(Stored records)

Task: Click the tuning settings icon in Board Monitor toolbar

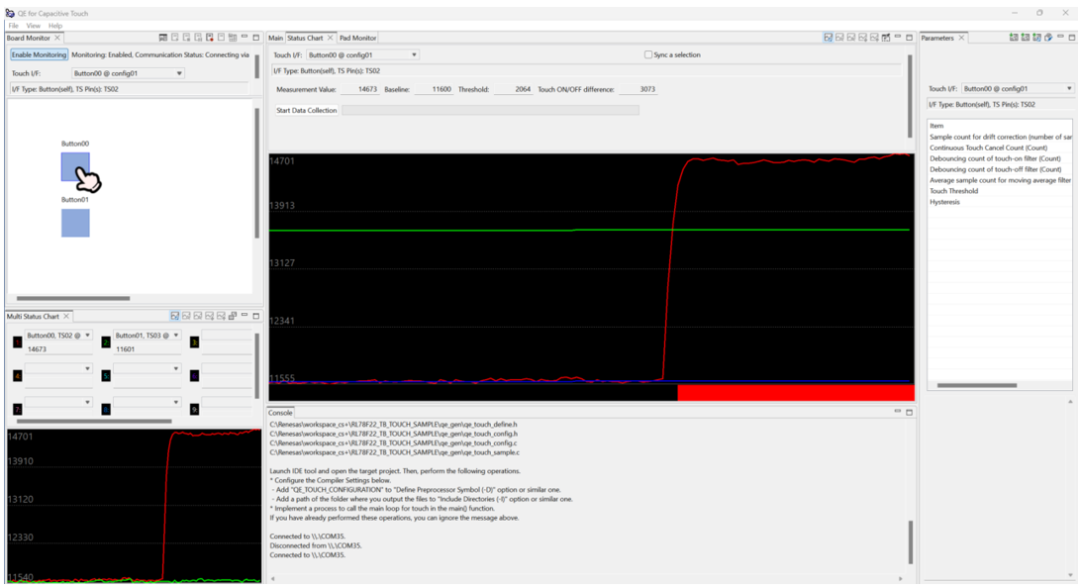Action: click(x=234, y=36)
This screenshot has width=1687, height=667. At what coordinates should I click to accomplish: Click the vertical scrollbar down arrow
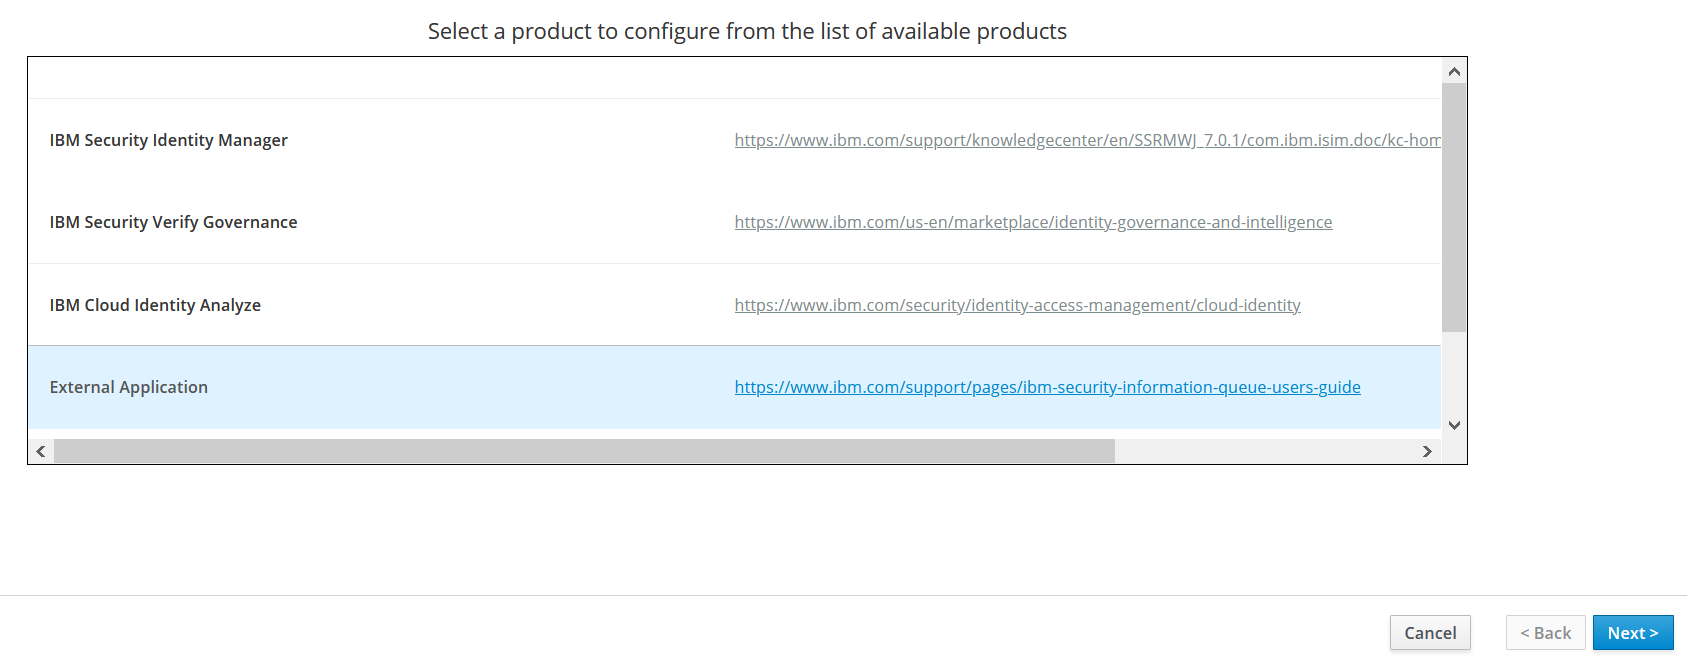(x=1454, y=425)
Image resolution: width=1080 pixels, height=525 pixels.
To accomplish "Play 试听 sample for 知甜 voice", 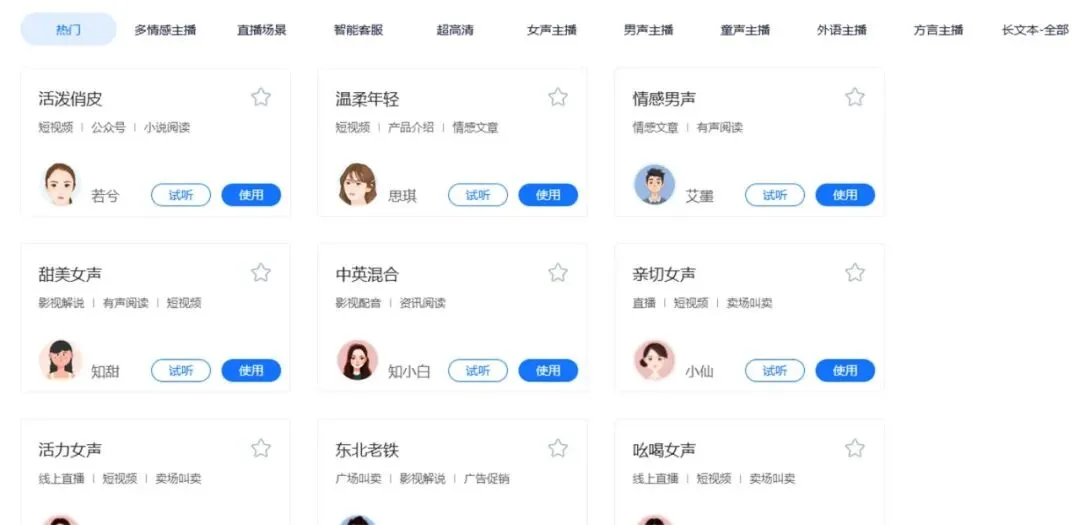I will pos(180,371).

Task details.
The line containing "Image resolution: width=1080" marks the end: copy exactly every line from the start of the records up to and including it, leaving out the pictures.

Output for this task.
Task: Click the tuning settings icon in Board Monitor toolbar

Action: click(x=234, y=36)
This screenshot has width=1687, height=667. At what coordinates should I click to accomplish: Click the vertical scrollbar down arrow
(x=1454, y=425)
Image resolution: width=1080 pixels, height=525 pixels.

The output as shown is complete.